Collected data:
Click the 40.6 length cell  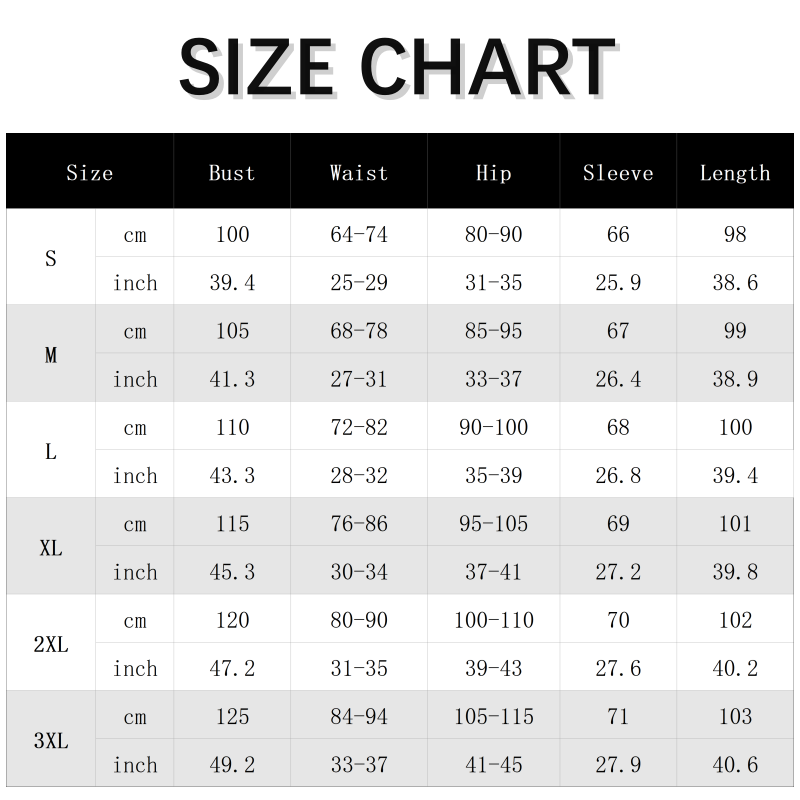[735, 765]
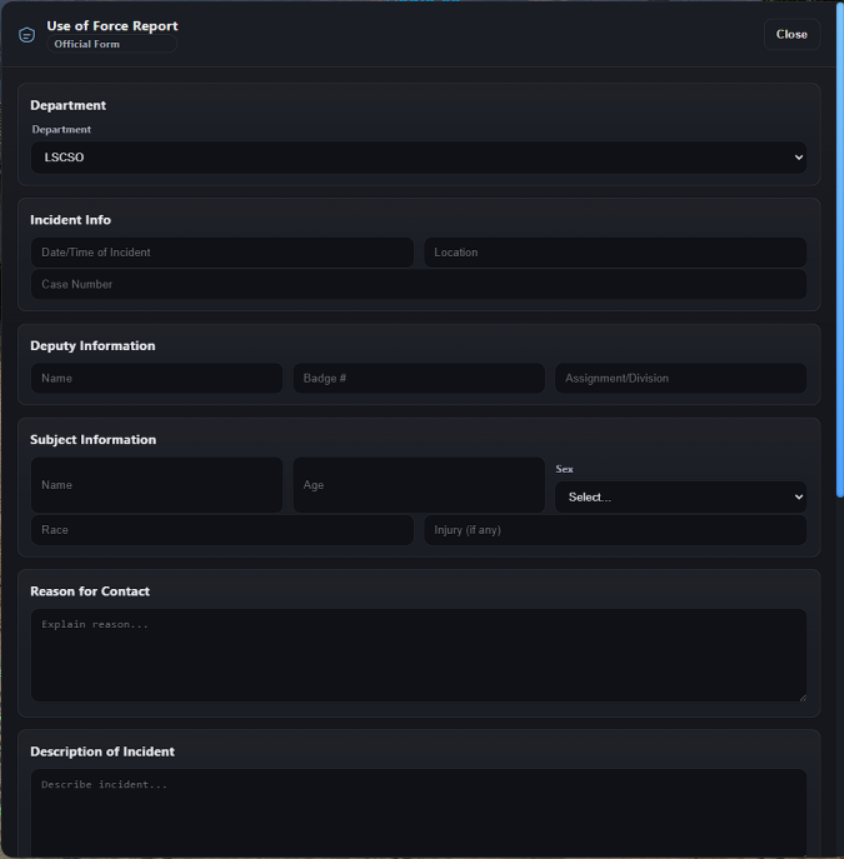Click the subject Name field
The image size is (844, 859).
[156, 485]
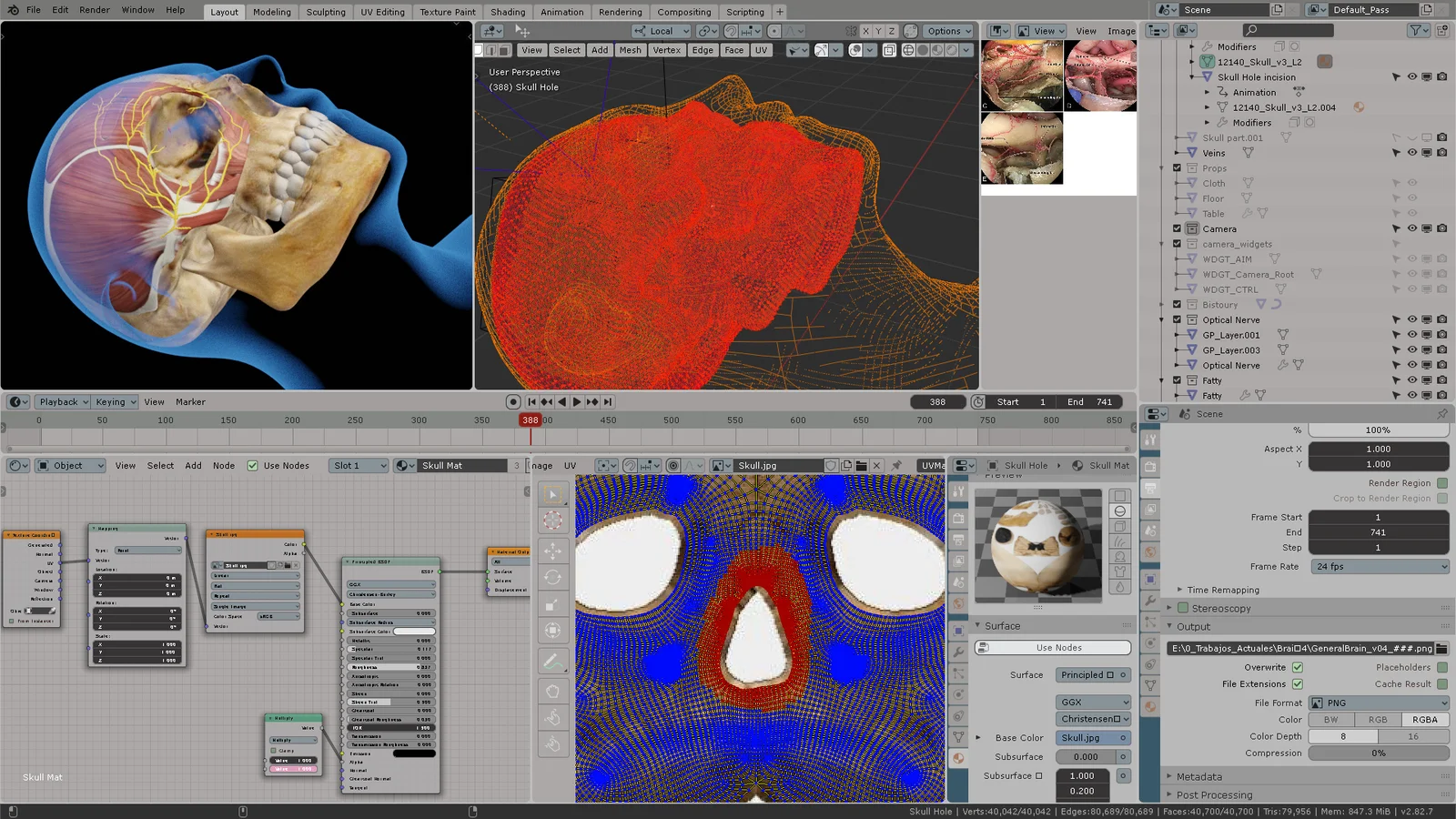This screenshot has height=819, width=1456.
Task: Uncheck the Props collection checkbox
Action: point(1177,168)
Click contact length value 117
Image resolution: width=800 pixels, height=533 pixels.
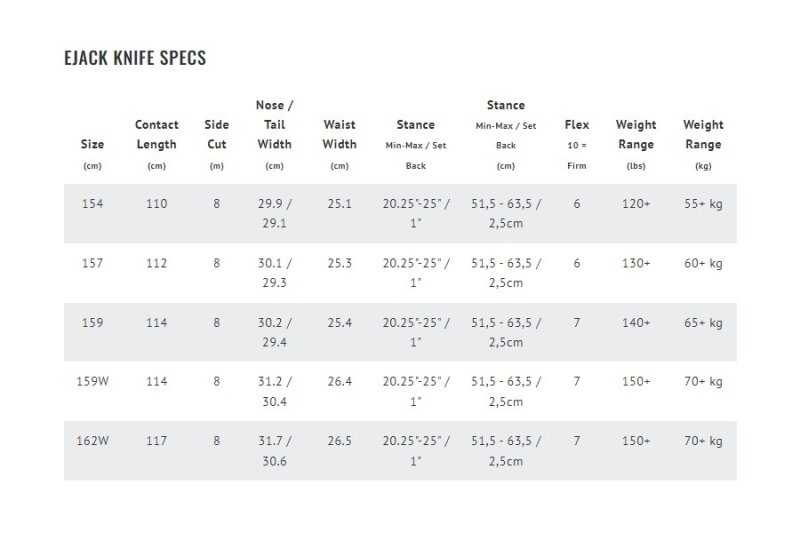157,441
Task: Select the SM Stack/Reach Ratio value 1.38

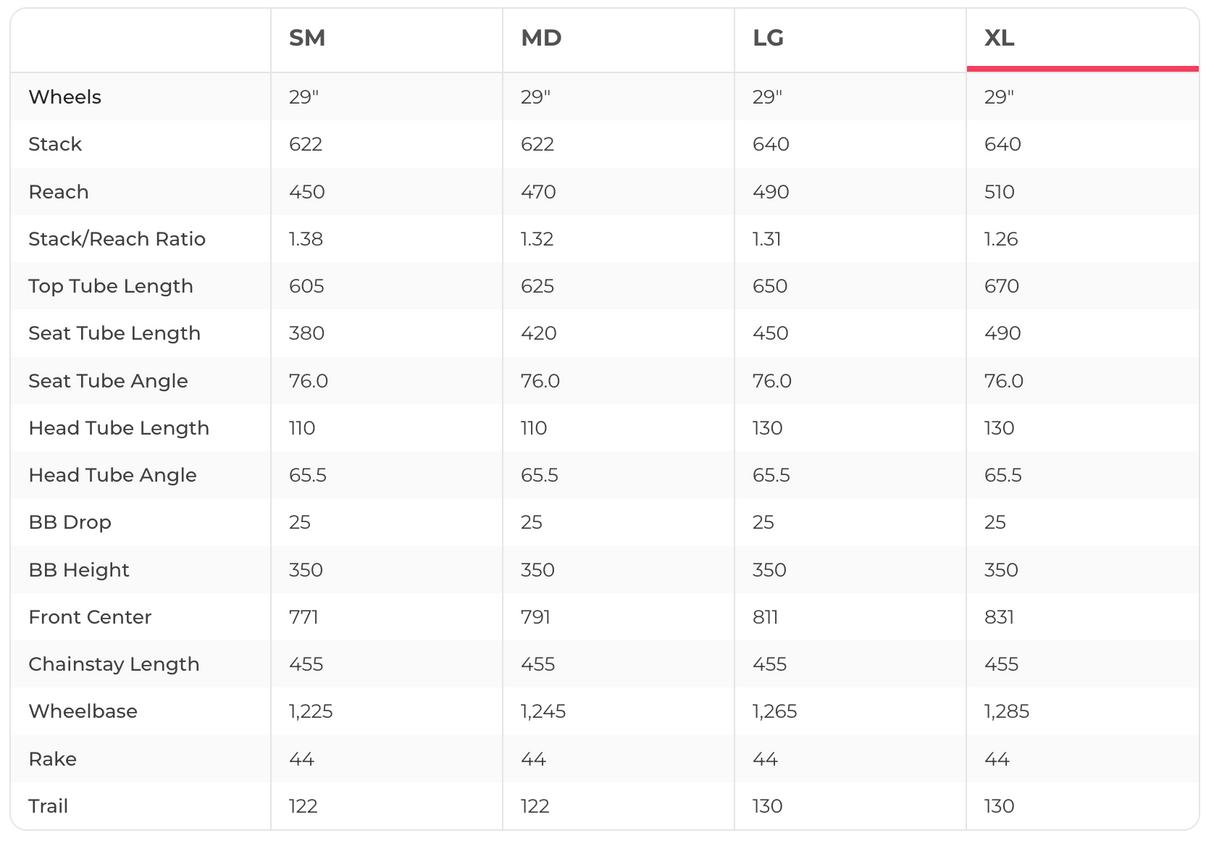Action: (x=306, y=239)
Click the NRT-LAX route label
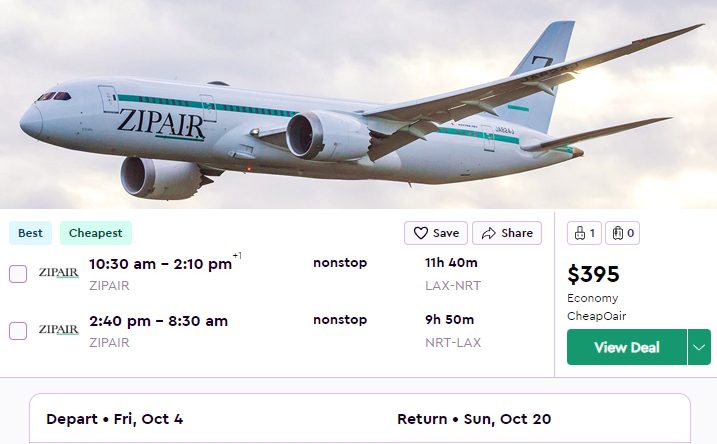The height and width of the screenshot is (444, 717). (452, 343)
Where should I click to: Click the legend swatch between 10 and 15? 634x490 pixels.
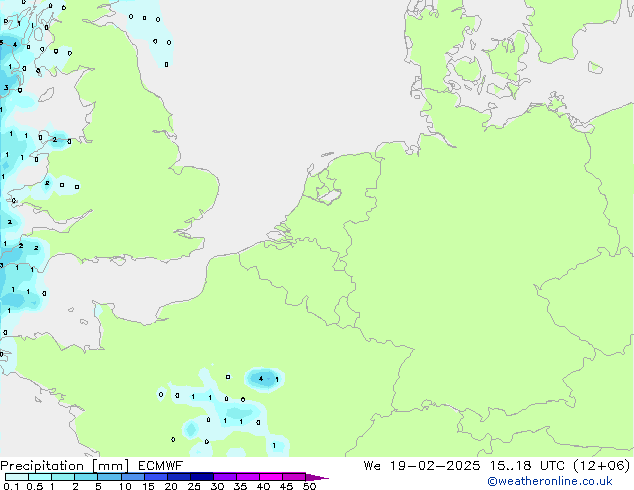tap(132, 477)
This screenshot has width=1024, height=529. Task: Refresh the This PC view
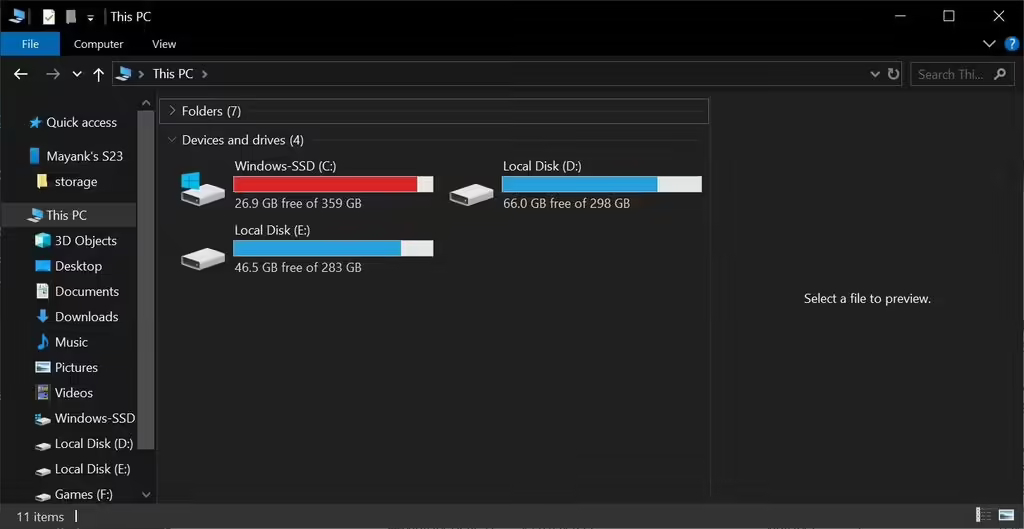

WHAT YOU WILL DO -
Can you quote exactly, and only, the lines from the one containing "Click the NRT-LAX route label" through the last line of the records above, keeping both ends and leaving out any pictures?

RESULT OF THIS TASK -
Click the NRT-LAX route label
The height and width of the screenshot is (444, 717). (452, 343)
Where should I click to: Click the legend swatch between 10 and 15? 634x490 pixels.
tap(132, 477)
This screenshot has width=1024, height=529. Task: Refresh the This PC view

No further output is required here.